**Assigned task**:
Repeat the listing in full. Nothing may be added or left out.

**Exercise inputs**:

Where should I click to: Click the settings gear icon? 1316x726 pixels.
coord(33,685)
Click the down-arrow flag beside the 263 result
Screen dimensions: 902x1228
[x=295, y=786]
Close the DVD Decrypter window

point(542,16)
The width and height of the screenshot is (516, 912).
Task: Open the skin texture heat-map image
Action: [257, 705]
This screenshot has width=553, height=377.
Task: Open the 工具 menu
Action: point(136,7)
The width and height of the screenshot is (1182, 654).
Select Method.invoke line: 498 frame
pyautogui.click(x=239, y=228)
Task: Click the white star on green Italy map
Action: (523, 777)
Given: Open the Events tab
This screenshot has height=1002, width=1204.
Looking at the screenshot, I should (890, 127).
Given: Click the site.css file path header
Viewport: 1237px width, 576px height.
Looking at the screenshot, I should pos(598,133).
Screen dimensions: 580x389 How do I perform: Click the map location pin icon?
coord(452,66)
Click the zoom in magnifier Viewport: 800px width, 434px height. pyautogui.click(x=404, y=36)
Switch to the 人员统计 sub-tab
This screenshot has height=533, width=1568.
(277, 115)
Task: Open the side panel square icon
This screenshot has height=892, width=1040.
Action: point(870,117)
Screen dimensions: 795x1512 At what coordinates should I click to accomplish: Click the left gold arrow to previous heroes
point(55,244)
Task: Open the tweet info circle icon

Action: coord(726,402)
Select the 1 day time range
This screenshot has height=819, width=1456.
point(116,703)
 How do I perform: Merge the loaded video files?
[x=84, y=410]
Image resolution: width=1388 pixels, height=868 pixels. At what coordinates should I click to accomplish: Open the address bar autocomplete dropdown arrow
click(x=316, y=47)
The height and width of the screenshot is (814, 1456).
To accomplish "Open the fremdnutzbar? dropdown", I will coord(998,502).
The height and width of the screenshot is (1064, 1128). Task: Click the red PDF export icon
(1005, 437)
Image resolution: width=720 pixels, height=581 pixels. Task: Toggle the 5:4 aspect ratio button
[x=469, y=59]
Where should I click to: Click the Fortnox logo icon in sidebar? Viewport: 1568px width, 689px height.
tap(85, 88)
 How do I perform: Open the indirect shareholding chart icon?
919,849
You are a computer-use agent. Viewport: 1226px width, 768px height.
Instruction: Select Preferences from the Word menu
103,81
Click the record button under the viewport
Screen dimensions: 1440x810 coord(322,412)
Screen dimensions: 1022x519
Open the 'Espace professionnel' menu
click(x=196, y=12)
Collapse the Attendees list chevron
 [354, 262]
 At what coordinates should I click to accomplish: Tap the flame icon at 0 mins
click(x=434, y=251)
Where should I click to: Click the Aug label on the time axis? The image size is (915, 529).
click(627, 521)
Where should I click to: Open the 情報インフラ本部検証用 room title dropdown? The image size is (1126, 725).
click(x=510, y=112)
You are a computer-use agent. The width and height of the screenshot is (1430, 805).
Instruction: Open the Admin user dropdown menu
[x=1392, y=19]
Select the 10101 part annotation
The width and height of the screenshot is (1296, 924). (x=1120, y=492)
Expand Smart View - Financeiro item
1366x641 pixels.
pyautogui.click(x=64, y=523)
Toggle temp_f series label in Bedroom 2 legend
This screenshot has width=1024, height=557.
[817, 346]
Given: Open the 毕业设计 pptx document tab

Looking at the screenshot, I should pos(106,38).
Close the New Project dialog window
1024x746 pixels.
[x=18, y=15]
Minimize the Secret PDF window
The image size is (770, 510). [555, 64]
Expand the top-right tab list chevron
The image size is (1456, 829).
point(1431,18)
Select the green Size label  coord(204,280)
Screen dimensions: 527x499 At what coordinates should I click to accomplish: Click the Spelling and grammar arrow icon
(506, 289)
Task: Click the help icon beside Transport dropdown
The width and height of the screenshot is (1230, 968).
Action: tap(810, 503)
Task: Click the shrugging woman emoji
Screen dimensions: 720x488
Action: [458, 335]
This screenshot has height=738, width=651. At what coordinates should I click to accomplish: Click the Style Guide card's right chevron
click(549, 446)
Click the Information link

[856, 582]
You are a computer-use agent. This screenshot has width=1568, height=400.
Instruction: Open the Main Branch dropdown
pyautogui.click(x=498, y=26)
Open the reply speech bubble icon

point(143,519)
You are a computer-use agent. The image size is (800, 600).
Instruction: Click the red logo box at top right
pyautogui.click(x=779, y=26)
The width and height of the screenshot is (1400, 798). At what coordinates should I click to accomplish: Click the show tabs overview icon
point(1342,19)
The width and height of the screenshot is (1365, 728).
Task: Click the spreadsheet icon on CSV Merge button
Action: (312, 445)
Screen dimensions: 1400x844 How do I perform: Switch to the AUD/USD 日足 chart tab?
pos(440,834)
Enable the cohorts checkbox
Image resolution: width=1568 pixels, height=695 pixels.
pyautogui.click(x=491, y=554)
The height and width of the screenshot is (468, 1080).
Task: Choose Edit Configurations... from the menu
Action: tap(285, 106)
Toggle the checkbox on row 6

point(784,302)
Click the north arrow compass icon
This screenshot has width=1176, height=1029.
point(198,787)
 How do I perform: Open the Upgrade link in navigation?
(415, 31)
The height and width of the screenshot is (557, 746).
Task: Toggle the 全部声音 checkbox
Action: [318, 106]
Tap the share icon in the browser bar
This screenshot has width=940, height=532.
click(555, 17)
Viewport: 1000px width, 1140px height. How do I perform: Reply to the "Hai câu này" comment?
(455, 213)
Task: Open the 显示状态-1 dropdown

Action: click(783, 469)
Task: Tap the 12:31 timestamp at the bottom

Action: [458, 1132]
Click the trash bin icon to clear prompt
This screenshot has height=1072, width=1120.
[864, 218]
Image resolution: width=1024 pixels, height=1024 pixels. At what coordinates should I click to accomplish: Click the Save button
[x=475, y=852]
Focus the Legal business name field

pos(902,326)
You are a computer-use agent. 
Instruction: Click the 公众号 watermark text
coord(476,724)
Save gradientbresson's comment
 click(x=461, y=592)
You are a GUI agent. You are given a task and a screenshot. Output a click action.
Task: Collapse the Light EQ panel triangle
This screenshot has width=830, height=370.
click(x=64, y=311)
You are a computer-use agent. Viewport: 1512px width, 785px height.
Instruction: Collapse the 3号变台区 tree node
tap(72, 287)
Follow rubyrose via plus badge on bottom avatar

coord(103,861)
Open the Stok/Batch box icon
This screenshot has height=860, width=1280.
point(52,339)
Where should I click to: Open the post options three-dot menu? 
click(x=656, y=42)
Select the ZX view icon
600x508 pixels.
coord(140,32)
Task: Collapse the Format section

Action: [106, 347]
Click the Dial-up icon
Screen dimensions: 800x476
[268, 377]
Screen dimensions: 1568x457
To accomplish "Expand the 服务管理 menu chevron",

**Completed task**:
Where should I click to: Click the settings gear icon? 1316x726 pixels.
coord(33,685)
Click the down-arrow flag beside the 263 result
Screen dimensions: 902x1228
[x=295, y=786]
Close the DVD Decrypter window

point(542,16)
The width and height of the screenshot is (516, 912).
Task: Open the skin texture heat-map image
Action: [257, 705]
This screenshot has width=553, height=377.
Task: Open the 工具 menu
Action: point(136,7)
The width and height of the screenshot is (1182, 654).
Select Method.invoke line: 498 frame
pyautogui.click(x=239, y=228)
Task: Click the white star on green Italy map
Action: (523, 777)
Given: Open the Events tab
This screenshot has height=1002, width=1204.
Looking at the screenshot, I should (890, 127).
Given: Click the site.css file path header
Viewport: 1237px width, 576px height.
Looking at the screenshot, I should pos(598,133).
Screen dimensions: 580x389 How do I perform: Click the map location pin icon?
coord(452,66)
Click the zoom in magnifier Viewport: 800px width, 434px height. pyautogui.click(x=404, y=36)
Switch to the 人员统计 sub-tab
This screenshot has height=533, width=1568.
(277, 115)
Task: Open the side panel square icon
This screenshot has height=892, width=1040.
Action: point(870,117)
Screen dimensions: 795x1512 At what coordinates should I click to accomplish: Click the left gold arrow to previous heroes
point(55,244)
Task: Open the tweet info circle icon

Action: coord(726,402)
Select the 1 day time range
This screenshot has height=819, width=1456.
point(116,703)
 How do I perform: Merge the loaded video files?
[x=84, y=410]
Image resolution: width=1388 pixels, height=868 pixels. At what coordinates should I click to accomplish: Open the address bar autocomplete dropdown arrow
click(x=316, y=47)
The height and width of the screenshot is (814, 1456).
To accomplish "Open the fremdnutzbar? dropdown", I will coord(998,502).
The height and width of the screenshot is (1064, 1128). Task: Click the red PDF export icon
(1005, 437)
Image resolution: width=720 pixels, height=581 pixels. Task: Toggle the 5:4 aspect ratio button
[x=469, y=59]
Where should I click to: Click the Fortnox logo icon in sidebar? Viewport: 1568px width, 689px height.
tap(85, 88)
 How do I perform: Open the indirect shareholding chart icon?
919,849
You are a computer-use agent. Viewport: 1226px width, 768px height.
Instruction: Select Preferences from the Word menu
103,81
Click the record button under the viewport
Screen dimensions: 1440x810 coord(322,412)
Screen dimensions: 1022x519
Open the 'Espace professionnel' menu
click(x=196, y=12)
Collapse the Attendees list chevron
 [354, 262]
 At what coordinates should I click to accomplish: Tap the flame icon at 0 mins
click(x=434, y=251)
Where should I click to: Click the Aug label on the time axis? The image size is (915, 529).
click(627, 521)
Where should I click to: Open the 情報インフラ本部検証用 room title dropdown? The image size is (1126, 725).
click(x=510, y=112)
You are a computer-use agent. The width and height of the screenshot is (1430, 805).
Instruction: Open the Admin user dropdown menu
[x=1392, y=19]
Select the 10101 part annotation
The width and height of the screenshot is (1296, 924). (x=1120, y=492)
Expand Smart View - Financeiro item
1366x641 pixels.
pyautogui.click(x=64, y=523)
Toggle temp_f series label in Bedroom 2 legend
This screenshot has width=1024, height=557.
[817, 346]
Given: Open the 毕业设计 pptx document tab

Looking at the screenshot, I should pos(106,38).
Close the New Project dialog window
1024x746 pixels.
[x=18, y=15]
Minimize the Secret PDF window
The image size is (770, 510). [555, 64]
Expand the top-right tab list chevron
The image size is (1456, 829).
point(1431,18)
Select the green Size label  coord(204,280)
Screen dimensions: 527x499 At what coordinates should I click to accomplish: Click the Spelling and grammar arrow icon
(506, 289)
Task: Click the help icon beside Transport dropdown
The width and height of the screenshot is (1230, 968).
Action: tap(810, 503)
Task: Click the shrugging woman emoji
Screen dimensions: 720x488
Action: [458, 335]
This screenshot has height=738, width=651. At what coordinates should I click to accomplish: Click the Style Guide card's right chevron
click(549, 446)
Click the Information link

[856, 582]
You are a computer-use agent. This screenshot has width=1568, height=400.
Instruction: Open the Main Branch dropdown
pyautogui.click(x=498, y=26)
Open the reply speech bubble icon

point(143,519)
You are a computer-use agent. The image size is (800, 600).
Instruction: Click the red logo box at top right
pyautogui.click(x=779, y=26)
The width and height of the screenshot is (1400, 798). At what coordinates should I click to accomplish: Click the show tabs overview icon
point(1342,19)
The width and height of the screenshot is (1365, 728).
Task: Click the spreadsheet icon on CSV Merge button
Action: (312, 445)
Screen dimensions: 1400x844 How do I perform: Switch to the AUD/USD 日足 chart tab?
pos(440,834)
Enable the cohorts checkbox
Image resolution: width=1568 pixels, height=695 pixels.
pyautogui.click(x=491, y=554)
The height and width of the screenshot is (468, 1080).
Task: Choose Edit Configurations... from the menu
Action: tap(285, 106)
Toggle the checkbox on row 6

point(784,302)
Click the north arrow compass icon
This screenshot has width=1176, height=1029.
point(198,787)
 How do I perform: Open the Upgrade link in navigation?
(415, 31)
The height and width of the screenshot is (557, 746).
Task: Toggle the 全部声音 checkbox
Action: [318, 106]
Tap the share icon in the browser bar
This screenshot has width=940, height=532.
click(555, 17)
Viewport: 1000px width, 1140px height. How do I perform: Reply to the "Hai câu này" comment?
(455, 213)
Task: Open the 显示状态-1 dropdown

Action: click(783, 469)
Task: Tap the 12:31 timestamp at the bottom

Action: [458, 1132]
Click the trash bin icon to clear prompt
This screenshot has height=1072, width=1120.
[864, 218]
Image resolution: width=1024 pixels, height=1024 pixels. At what coordinates should I click to accomplish: Click the Save button
[x=475, y=852]
Focus the Legal business name field

pos(902,326)
You are a computer-use agent. 
Instruction: Click the 公众号 watermark text
coord(476,724)
Save gradientbresson's comment
 click(x=461, y=592)
You are a GUI agent. You are given a task and a screenshot. Output a click action.
Task: Collapse the Light EQ panel triangle
This screenshot has width=830, height=370.
click(x=64, y=311)
You are a computer-use agent. Viewport: 1512px width, 785px height.
Instruction: Collapse the 3号变台区 tree node
tap(72, 287)
Follow rubyrose via plus badge on bottom avatar

coord(103,861)
Open the Stok/Batch box icon
This screenshot has height=860, width=1280.
point(52,339)
Where should I click to: Open the post options three-dot menu? 
click(x=656, y=42)
Select the ZX view icon
600x508 pixels.
coord(140,32)
Task: Collapse the Format section

Action: [106, 347]
Click the Dial-up icon
Screen dimensions: 800x476
[268, 377]
Screen dimensions: 1568x457
To accomplish "Expand the 服务管理 menu chevron",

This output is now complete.